1. Explain how the Akan traded with gold-dust using weights and scales. Show students a drawing of an Akan scale and describe how traders placed the weights on it. Describe the buying and selling activity. Explain why a single transaction might take several hours of negotiating with the weights as buyer and seller tried to settle on a fair price.

2. Discuss whether gold-dust meets the currency requirements you established in Lesson 2.

3. Discuss how equipment for handling money depends on the type of currency we use. Make a list of all the equipment we use today (such as cash registers and candy machines with slots for coins) that would be useless if we traded with gold-dust.

4. Show the bronze porcupine weight. Sketch it using the proper dimensions (1 7/8 by 3 1/16 inches) so that students have an accurate idea of its actual size. Explain that many Akan weights are associated with proverbs. Discuss the meaning of the porcupine proverbs.

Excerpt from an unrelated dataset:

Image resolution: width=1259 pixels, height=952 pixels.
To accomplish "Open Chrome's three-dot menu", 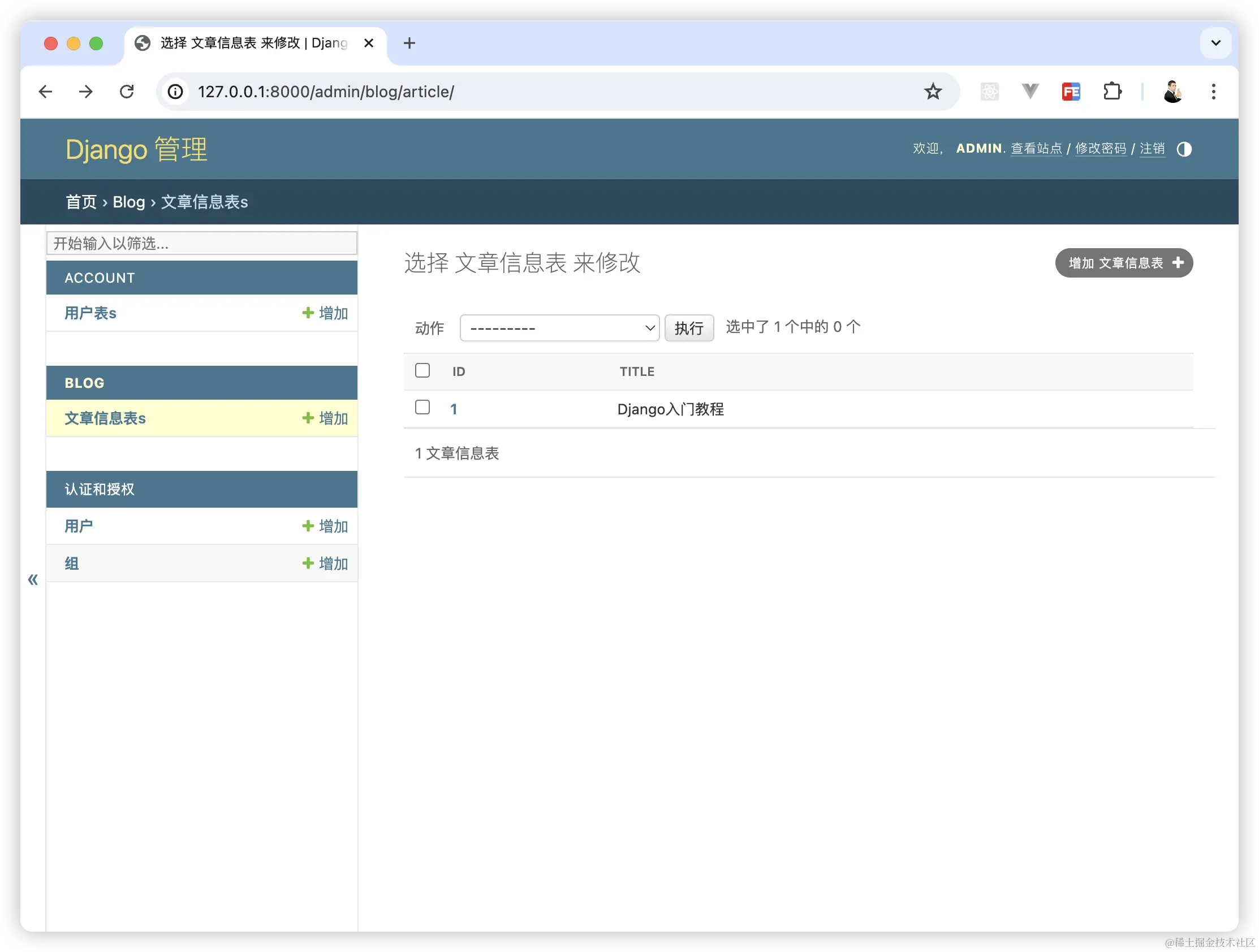I will (x=1213, y=92).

5. Discuss how our society uses scales to determine value. Ask students to look at packaged food and nonfood items in their own kitchens and determine which ones are sold by weight. Ask students to bring in a supermarket circular or a catalogue for household items. Ask them to identify different systems of measuring and pricing. Decide which of the systems listed below is used most often in today's stores:

  • Items sold by weight (such as 1 lb. 6 oz.)
  • Items sold by size (such as small, medium, large)
  • Items sold by quantity (such as package of three for $5)
  • Items sold by quality (such as "good" for $4; "best" for $6)

6. Purchase or build with containers a balance scale for weighing your class currency. You can make an Akan-style scale with plastic pails or foil pie tins suspended from a stick by strings, or you can use a self-standing scale. Check your scale's accuracy. Do nine single paper clips chosen at random balance three chains of three paper clips? (They should.) Do any six rocks chosen at random balance any other six rocks? (They probably won't.)

7. Ask each student to build his/her own weight in the shape of an animal or an easily identifiable object. If your classroom currency is very light, you might make the weights out of something light like styrofoam. If your classroom currency is heavy, you might make the weights out of clay. Students might compose proverbs for their weights.

Ask each student to make his/her weight exactly equal to some multiple of your class currency. (For example, one weight might equal twenty large paper clips and seven small paper clips.) Each student should inform the teacher of the equivalence but keep it a secret from the other students. Have students use the scale to figure out the equivalence of each student's weight.